Oakland Rocks for Change!

Latino Stars Come Out for Obama

This presidential campaign is bringing more and more people into the politically active arena. Now UPI reports that on June 29th in Miami, a group of Latino musicians, actors, and celebrities came out to support Barack Obama, urging their fans to register to vote. The article also notes that there has been no "groundswell of support among Latino stars for Republican nominee John McCain" – the "McCainiacs" notwithstanding.

Obama Inspiring Musicians to Action

Barack Obama's run for the presidency is "stirring political passion in the music world unlike any candidate in recent history," declares KBS radio's Scott Miller. He quotes R.E.M.'s Michael Stipe as saying, "We are a country of ideas that have been squandered. With Obama, we have the possibility to have someone who represents what we are in the 21st century. My generation blew it, and for the first time in my life, I can vote for someone younger than me."

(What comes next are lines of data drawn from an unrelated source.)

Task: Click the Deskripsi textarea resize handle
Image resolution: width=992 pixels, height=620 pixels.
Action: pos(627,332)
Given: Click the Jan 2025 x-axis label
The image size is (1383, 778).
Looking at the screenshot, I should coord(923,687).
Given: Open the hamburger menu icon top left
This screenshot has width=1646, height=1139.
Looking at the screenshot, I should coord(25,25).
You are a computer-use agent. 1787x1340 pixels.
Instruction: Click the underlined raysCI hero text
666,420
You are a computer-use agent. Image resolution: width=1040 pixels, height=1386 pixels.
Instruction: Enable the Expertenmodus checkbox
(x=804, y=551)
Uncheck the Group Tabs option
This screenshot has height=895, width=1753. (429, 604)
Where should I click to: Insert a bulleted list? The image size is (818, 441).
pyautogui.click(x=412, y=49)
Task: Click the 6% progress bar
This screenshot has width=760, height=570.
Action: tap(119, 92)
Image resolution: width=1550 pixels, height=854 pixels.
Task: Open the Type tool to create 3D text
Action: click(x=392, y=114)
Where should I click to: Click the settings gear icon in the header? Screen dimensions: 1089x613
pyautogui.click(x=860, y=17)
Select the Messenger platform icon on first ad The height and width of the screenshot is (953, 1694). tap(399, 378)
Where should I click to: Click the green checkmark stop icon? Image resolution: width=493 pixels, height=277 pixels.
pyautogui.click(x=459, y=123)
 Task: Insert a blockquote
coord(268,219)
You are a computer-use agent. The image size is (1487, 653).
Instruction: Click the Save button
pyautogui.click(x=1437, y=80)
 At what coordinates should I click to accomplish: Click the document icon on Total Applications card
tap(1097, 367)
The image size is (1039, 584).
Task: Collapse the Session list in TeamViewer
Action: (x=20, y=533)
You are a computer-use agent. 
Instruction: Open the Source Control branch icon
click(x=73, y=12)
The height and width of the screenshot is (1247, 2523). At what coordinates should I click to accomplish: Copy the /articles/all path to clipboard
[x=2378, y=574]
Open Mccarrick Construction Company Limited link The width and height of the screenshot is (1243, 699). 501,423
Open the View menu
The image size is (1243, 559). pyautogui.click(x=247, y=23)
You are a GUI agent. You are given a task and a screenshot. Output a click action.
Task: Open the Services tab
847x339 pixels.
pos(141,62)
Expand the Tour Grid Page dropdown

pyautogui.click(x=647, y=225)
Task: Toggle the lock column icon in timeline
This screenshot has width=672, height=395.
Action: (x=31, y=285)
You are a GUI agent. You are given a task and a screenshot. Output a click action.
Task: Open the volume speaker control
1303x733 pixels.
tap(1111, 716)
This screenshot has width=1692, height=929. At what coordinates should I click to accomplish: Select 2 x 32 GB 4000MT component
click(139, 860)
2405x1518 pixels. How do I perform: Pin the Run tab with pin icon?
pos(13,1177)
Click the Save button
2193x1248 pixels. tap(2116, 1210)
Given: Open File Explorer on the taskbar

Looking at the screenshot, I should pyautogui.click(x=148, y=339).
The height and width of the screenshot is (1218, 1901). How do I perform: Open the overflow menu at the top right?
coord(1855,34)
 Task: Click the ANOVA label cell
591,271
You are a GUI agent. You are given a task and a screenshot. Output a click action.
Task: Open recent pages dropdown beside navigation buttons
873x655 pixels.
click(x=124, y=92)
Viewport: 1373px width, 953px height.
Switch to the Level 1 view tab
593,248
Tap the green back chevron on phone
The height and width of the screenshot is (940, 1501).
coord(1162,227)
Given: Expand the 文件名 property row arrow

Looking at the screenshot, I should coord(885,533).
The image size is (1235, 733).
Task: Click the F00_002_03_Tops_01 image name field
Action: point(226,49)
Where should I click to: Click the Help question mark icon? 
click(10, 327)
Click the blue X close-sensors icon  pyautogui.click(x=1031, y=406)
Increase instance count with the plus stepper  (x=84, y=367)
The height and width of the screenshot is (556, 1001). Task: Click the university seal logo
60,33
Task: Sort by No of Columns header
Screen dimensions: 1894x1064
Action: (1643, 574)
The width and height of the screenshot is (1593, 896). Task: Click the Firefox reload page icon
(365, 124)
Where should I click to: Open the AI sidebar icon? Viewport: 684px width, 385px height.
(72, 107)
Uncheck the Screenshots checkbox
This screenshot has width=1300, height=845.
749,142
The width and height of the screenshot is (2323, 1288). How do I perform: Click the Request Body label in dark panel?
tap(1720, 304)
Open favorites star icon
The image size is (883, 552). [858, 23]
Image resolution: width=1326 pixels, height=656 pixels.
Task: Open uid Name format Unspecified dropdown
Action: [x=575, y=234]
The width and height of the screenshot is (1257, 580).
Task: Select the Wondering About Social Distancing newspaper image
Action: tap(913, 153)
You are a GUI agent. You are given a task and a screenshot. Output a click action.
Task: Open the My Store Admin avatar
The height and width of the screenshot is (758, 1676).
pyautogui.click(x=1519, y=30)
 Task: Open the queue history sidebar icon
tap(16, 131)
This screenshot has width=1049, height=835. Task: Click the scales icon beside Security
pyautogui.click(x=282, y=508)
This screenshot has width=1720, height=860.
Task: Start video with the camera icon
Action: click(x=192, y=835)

"No, Johnny, No": Chuck Berry, ABBA Dis McCain

John McCain's campaign for the White House is having trouble finding a suitable anthem to rally the G.O.P. troops -- in part, because so many musicians are favoring Barack Obama, reports the U.K. Independent. The Swedish soft-pop group ABBA "went berserk" when the Republican forces tried to appropriate their hit "Take a Chance on Me," admitted McCain. And rock and roll pioneer Chuck Berry won't be strutting his stuff for the so-called maverick any time soon either. "In the Fifties there were certain places we couldn't ride on the bus, and now there is a possibility of a black man being in White House," said Berry, adding a quote from Martin Luther King: "Free at last, free at last, thank God Almighty, free at last."

A Ballad for Teddy

In our current state of hyper-partisan politics, it often takes us by surprise to learn of deep and abiding relationships between people from different ideological perspectives.  Senator Orrin Hatch, a leading conservative from the State of Utah, penned a ballad praying for the quick recovery of his close friend and political rival Senator Ted Kennedy, the liberal lion from Massachusetts.  According to the Boston Globe:

"The lyrics are a tribute to Kennedy and a call for fortitude as the senator battles a brain tumor. ‘Through the darkness, we can find a pathway, that will take us halfway to the stars,' the song goes. ‘Shoo the shadows and doubts away, and touch the legacy that is ours, yours and mine.'"

Hatch wrote this ballad at the request of several prominent Democrats to honor Senator Kennedy during the Democratic convention:

"'One said, 'Why don't you write a song for the convention for Teddy?' So I did,' Hatch said. He said he had talked to high-ranking Democrats about having the song performed at the convention with a montage of pictures of the Massachusetts senator, but ‘I don't know if they'll do it,' Hatch said, waving his hand modestly."

Neil Young Speaks Truth to Power

Neil Young in a New York Times interview on the Iraq war, politics and technology, and Deja Vu, the new documentary about Crosby, Stills, Nash, and Young's controversial 2006 "Freedom of Speech" tour:

Why are we having a war? It’s all about energy. Trying to get rid of the reason for the war, that’s something that’s doable."